Mueller hasn’t only joined up with Schneiderman. It was also reported on Thursday that the special counsel is working with the Criminal Investigations unit of the IRS — who, by the way, has access to those tax returns Trump has so far refused to make public.

Mueller has been investigating Trump and his associates for possible financial crimes as part of his probe into Russia’s interference in the 2016 election.

While Trump has long condemned the investigations into his campaign as a “witch hunt,” he has seemed particularly cagey about his finances, suggesting in an explosive interview with the New York Times in July that he would consider it crossing a red line if Mueller were look into them.

“I think that’s a violation,” Trump said. “This is about Russia.”
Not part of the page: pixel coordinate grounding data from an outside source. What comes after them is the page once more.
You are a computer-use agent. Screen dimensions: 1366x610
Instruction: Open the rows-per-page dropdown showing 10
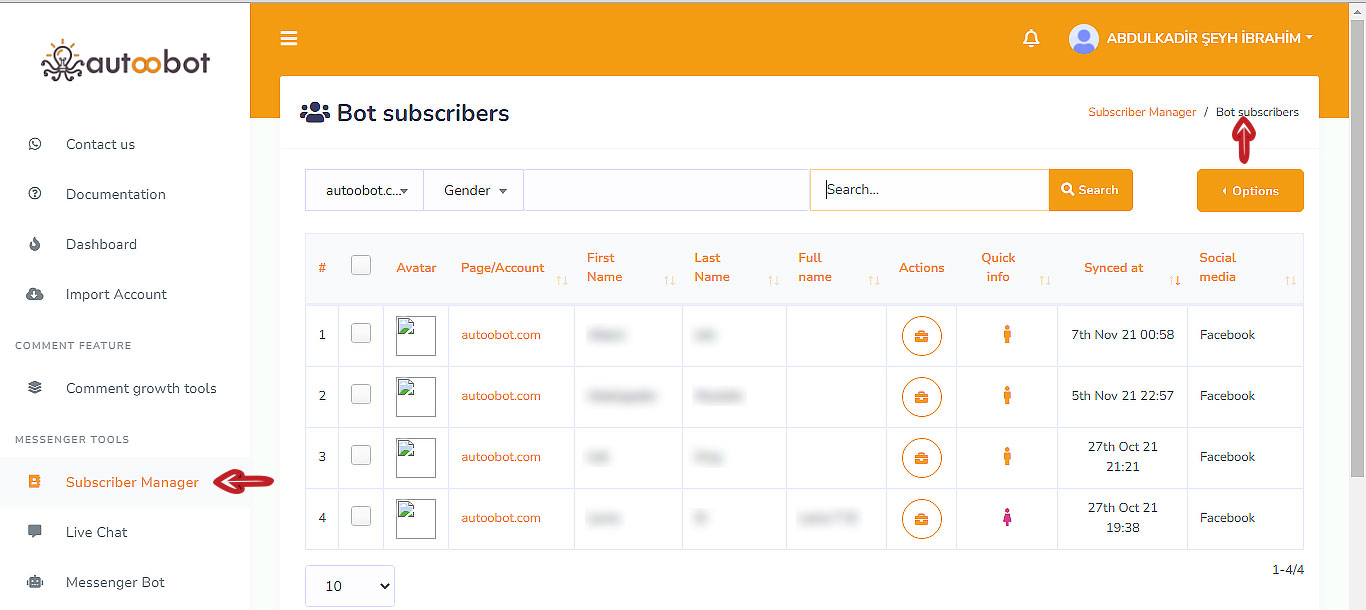click(350, 586)
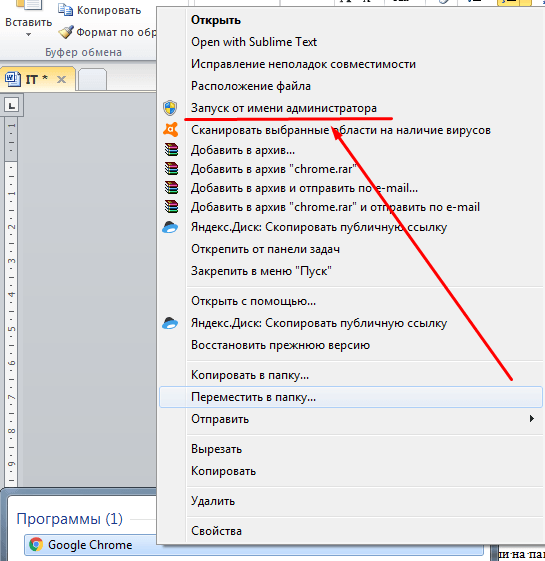This screenshot has height=561, width=545.
Task: Close the IT document tab
Action: 62,79
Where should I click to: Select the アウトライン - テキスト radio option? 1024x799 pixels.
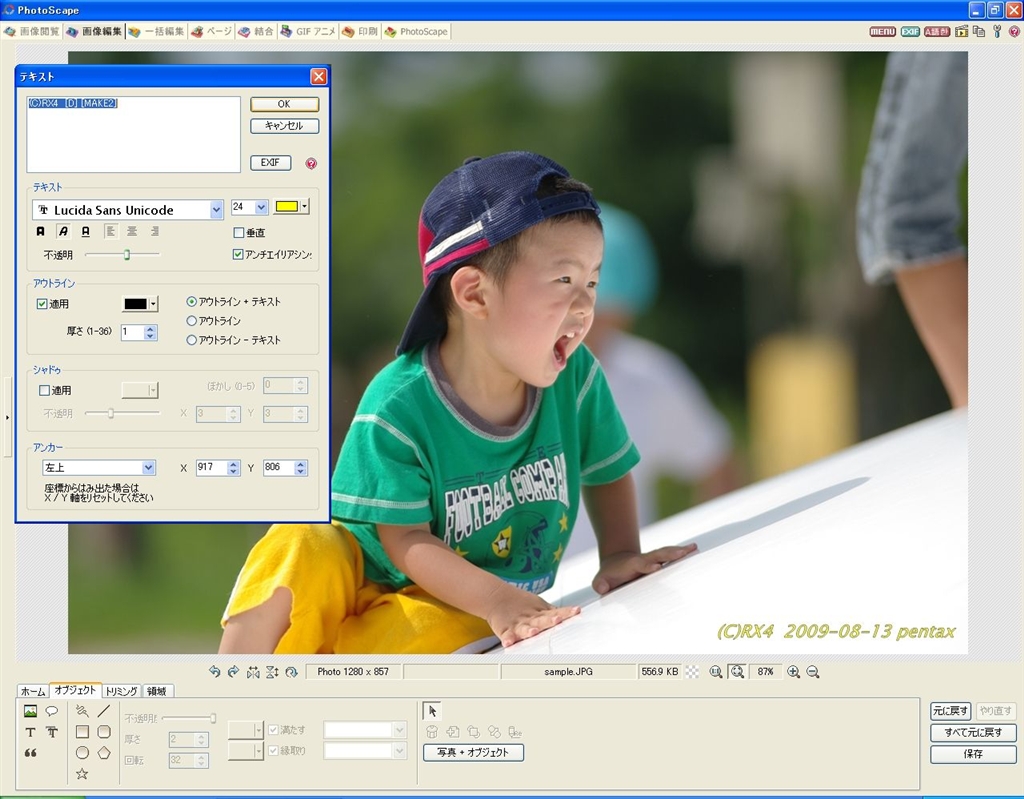(192, 340)
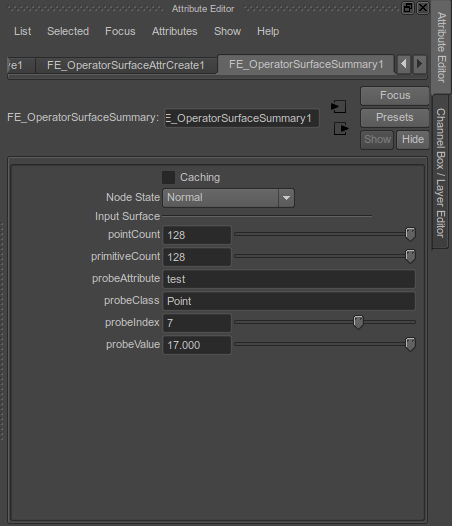Viewport: 452px width, 526px height.
Task: Switch to FE_OperatorSurfaceAttrCreate1 tab
Action: coord(126,65)
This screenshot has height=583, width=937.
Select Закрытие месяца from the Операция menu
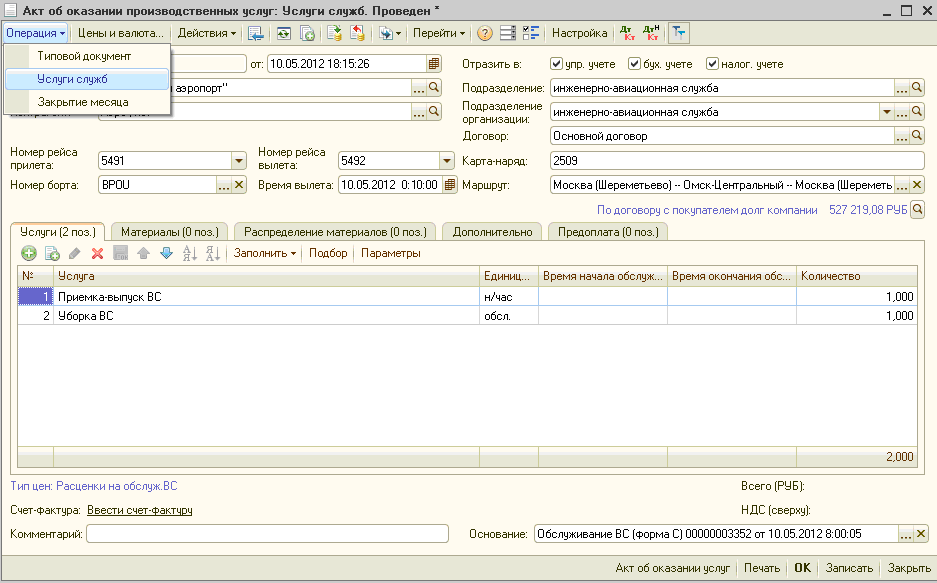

Trump had Moscow business interests during campaign

Donald Trump attends a GOP debate in Las Vegas in December 2015.
Source: Erik Kabik Photography/ MediaPunch/AP

Trump, who, by his account, has had “NOTHING TO DO WITH RUSSIA — NO DEALS, NO LOANS, NO NOTHING,” seems to have wanted something to do with the country while he was seeking the presidency.

According to the Washington Post, Trump’s company was seeking to develop a Trump Tower in Moscow in 2015 and 2016 — and, the New York Times reported, a criminal business partner of Trump’s saw the potential deal as a way to help him get elected president.

“Our boy can become president of the USA and we can engineer it,” Felix Sater wrote in an email to Trump lawyer Michael Cohen, according to the Times. “I will get all of Putin’s team to buy in on this, I will manage this process.”

Sater, a Soviet Union-born real estate developer who has been an associate of Trump, claimed in emails to Cohen that he could get Russian President Vladimir Putin to back the Moscow project and that this would in some way get Trump into the White House.

“I will get Putin on this program and we will get Donald elected,” Sater wrote, according to the Times.

In return, Sater — a former FBI informant who was once convicted of racketeering in a Russian mafia-linked fraud scheme — indicated that he hoped to be appointed Trump’s ambassador to the Bahamas. “That my friend is the home run I want out of this,” he said in one of the emails.

While the project never came to be, Trump’s company did sign a letter of intent. It’s unclear how much — if at all — Trump was involved in these discussions, but the emails provide perhaps one of the strongest suggestions yet that there is some fire behind all of the smoke that’s been billowing out of the investigations into his links to Russia.